The Road of Brightness, by Michael Mitton
No one is sure who first suggested undertaking a pilgrimage to Assisi. But a highly improbable group of friends and acquaintances from Dingle, Ireland, decide to do just that. And the new local priest, Father Kilbar, agrees to lead them, although he has never been there before.
The week in the Monastero San Giuseppe proves to be far more than a sightseeing trip. Each day, after morning devotions, the pilgrims visit one or other of the sites associated with Saint Francis or his friend Saint Clare. In each location, some member of the group experiences an otherworldly encounter that has the effect of healing their half-hidden hang-ups.
Instrumental in all these supernatural meetings is once again the mysterious Irishman with the even stranger name of Dorchadas. We met him in previous tales.
For me, this book highlights two quite profound premises:
- The timeless world inhabited by heavenly spirits and past saints overlaps with our present world far more than we usually assume. Deep memory, as it is called here, may allow us to interact with angels or long-deceased persons. Such encounters can be both revealing and therapeutic. All are inspired and arranged by the God of love, who sent His Son into the world. They are elements of His efforts to bring us back into fellowship with Himself.

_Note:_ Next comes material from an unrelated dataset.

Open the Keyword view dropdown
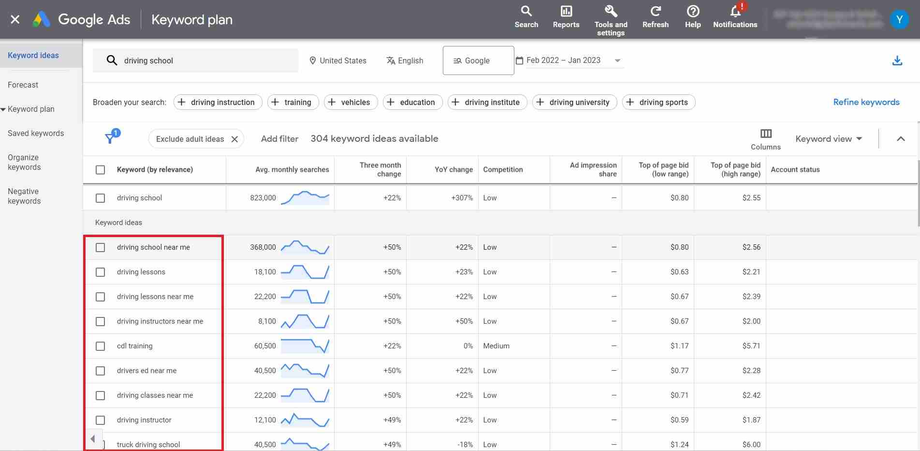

- A person’s background may have been horrendously broken. They may have led an immoral or criminal life. Their beliefs may be wildly esoteric. But no such person is beyond the reach of that loving God. He seeks us out with a view to restoring our defects.
Rev. Mitton succeeds in bringing the quirky characters to life and recounts their otherworldly experiences with great vividness and realism. This is a follow-up book to the Dorchadas trilogy, but can be appreciated without having read the earlier tales.